In one scene, Griffin opens the local newspaper to read about a massive drug bust, and recognizes the names of those who were arrested.
"I absolutely could have been one of those people," she said in an interview with Off. "I am so grateful every day that I wake up and every night that I go to bed that I am where I am today."
Griffin was never a member of the "Rutland first" movement that virulently opposed the refugee resettlement plan and spread anti-refugee sentiment throughout the town.
But she was wary at first of bringing in families from a war-torn country who, like her, would depend on the community's already stretched social services. She wondered how Rutland could possibly accommodate newcomers when it couldn't even take care of its own.
It's a sentiment she now regrets.
"I was clueless. I had no clue what was going on around me in my own state, let alone my own country, let alone another country," she said.
"I strongly need to apologize for my close-mindedness and ... I do have to tell you, I have never, ever closed my thoughts since that day when I realized, listen, this is bigger than all of us."
National parallels
The film is set in 2016 — the same year Donald Trump secured the Republican presidential nomination and rose to the country's highest office on an "America-first" agenda that mirrored the rhetoric taking ahold of Rutland.
"I didn't anticipate it becoming quite so parallel to what was happening nationally and perhaps even internationally with the rise of populism and the way that xenophobia is being voiced in all these different ways," Taylor said.
"I also felt so strongly that this was a chance to also punch through some of the ways that polarization is just assumed to be normal."
Over the course of the film, Taylor follows Griffin on a journey of discovery — about herself, her town, the plight of the Syrians, and the role of racism in America.
One scene shows Griffin's foster mother introducing her to the idea of "white syndrome," which she describes as: "I'm white. You're not. So you don't belong here."

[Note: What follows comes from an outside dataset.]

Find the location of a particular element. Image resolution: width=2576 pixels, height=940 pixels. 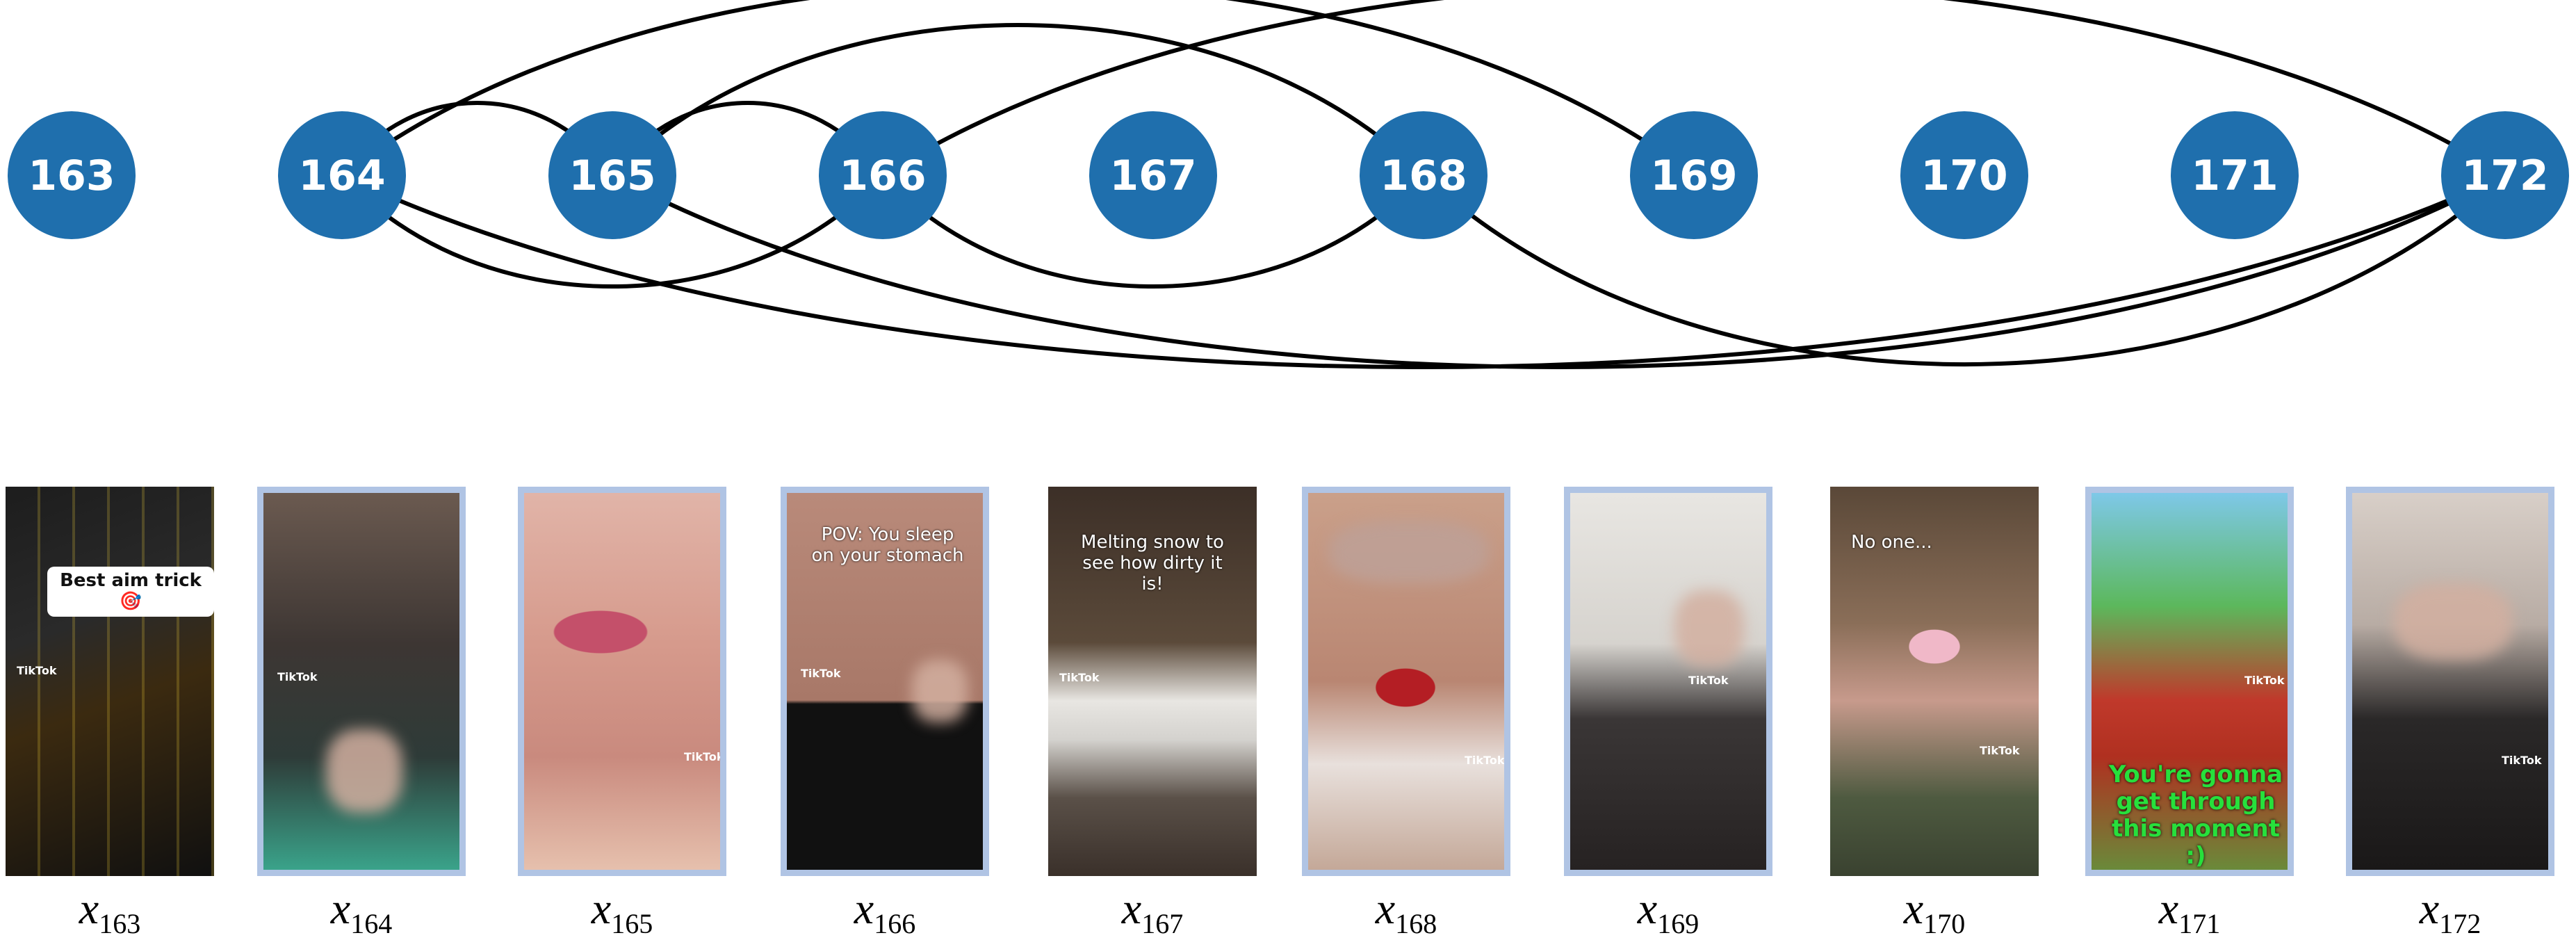

frame-thumbnail-172: TikTok is located at coordinates (2450, 682).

"And it's not just the refugees who suffer from this white syndrome," she explains to a then-indignant Griffin. "Your gays, your blacks, anybody that just wants to live their life and be left the hell alone suffers when the white syndrome steps in."
It's a lesson that eventually sinks in as Griffin comes to realize there's room in her town to help struggling residents and welcome others at the same time. After all, both groups are just regular people who were dealt an unfair hand in life.
"I think some people have an issue with multitasking. And I think that's the nicest, simplest, way I can put it," Griffin said.
"The commonalities between any refugee and the citizens in Rutland are mind-blowingly huge and common and more than anyone could imagine."
Despite all the heightened tensions, the resettlement plan eventually fizzles.
Chris Louras, the five-term mayor who championed the idea, lost his next election, and a newly-elected President Trump instituted a travel ban against Muslim-majority countries, including Syria.
"People who wanted the refugee resettlement to go forward were devastated. And the people who didn't want it to go forward were, you know, elated," Taylor said.
Just three of the proposed 25 families arrived in Rutland.
"And none of the really exaggerated visions of either a sort of hellscape or a utopia came true," Taylor said. "You know, it's just these folks just have settled into the community and daily life has continued."
The families did not want to be interviewed for the documentary, but one of them agreed to welcome Griffin into their home.
"The minute we walked through the door of that family's home, the comfort that I felt was amazing. I felt like I was right where I belonged. I didn't feel judged and it was the most beautiful connection that I made in my life," she said.
"And it also saddens me because I wish that the other families that were supposed to come to Rutland were able to have that same feeling that I had and that the family that I met had."
For The Love of Rutland streams at Hot Docs from May 28 to June 24.